May 12, 2012; Eugene, OR, USA; Marissa Minderler of Southern California wins the womens hammer throw at 220-11 (67.35m) in the 2012 Pac-12 Championships at Hayward Field. Mandatory Credit: Kirby Lee/Image of Sport-US PRESSWIRE
With the NCAA Track & Field Championships beginning next week, we thought now would be a good time to get to know some of USC’s athletes that will be competing. First we featured Josh Mance, a sprinter who will be running the open 400m as well as the 4x400m relay. Next, we bring to you a thrower whose career path has been anything but typical.
Meet Marissa Minderler.
Minderler walked on to USC’s track team as a freshman and initially she wanted to a heptathlete. She had been a sprinter from fourth grade until high school so at the college level she decided to try her hand at some of the field events as well.
A heptathlon consists of the 100-meter hurdles, high jump, shot put, 200-meter, long jump, javelin, and the 800-meter race, and the athletes in this event compete over two days.
However, her fate changed once she actually got out on the field.
“Coach [Dan Lange] thought I could be a good heptathlete, but a great thrower. At first I was like, ‘crap, I’ve never done this before, I’m gonna get fat,” Minderler reflects jokingly. “But I took a leap of faith and decided to do it.”
She redshirted her freshman year but after that Minderler was on the fast track to success.
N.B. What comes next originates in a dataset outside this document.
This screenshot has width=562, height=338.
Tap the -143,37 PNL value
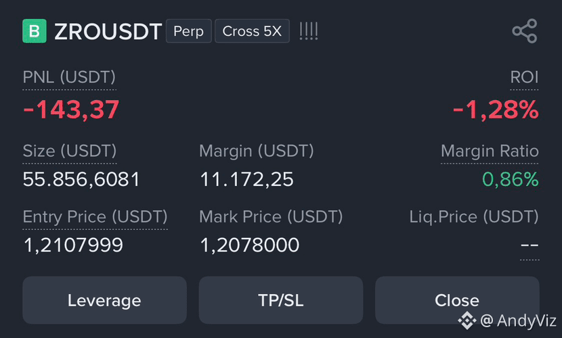71,110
She started practicing the shot put, the javelin and the hammer throw and by her sophomore year she was ready to compete. She even qualified for the NCAA Finals, after just two years. Competing in the hammer throw at NCAAs, Minderler placed 14th overall. As a junior she again made the NCAA finals in the hammer throw, and again placed 14th.
Her senior year though is when she really hit her stride. Right now she is the 7th-ranked collegiate women’s hammer thrower, with a PR of 67.35m (220 ft., 10 in.) going into the NCAA championships. She set that PR at the Pac-12 Championships two weeks ago, and won the event for the second time.
Pretty impressive for a girl who picked up the sport for the first time just five years ago.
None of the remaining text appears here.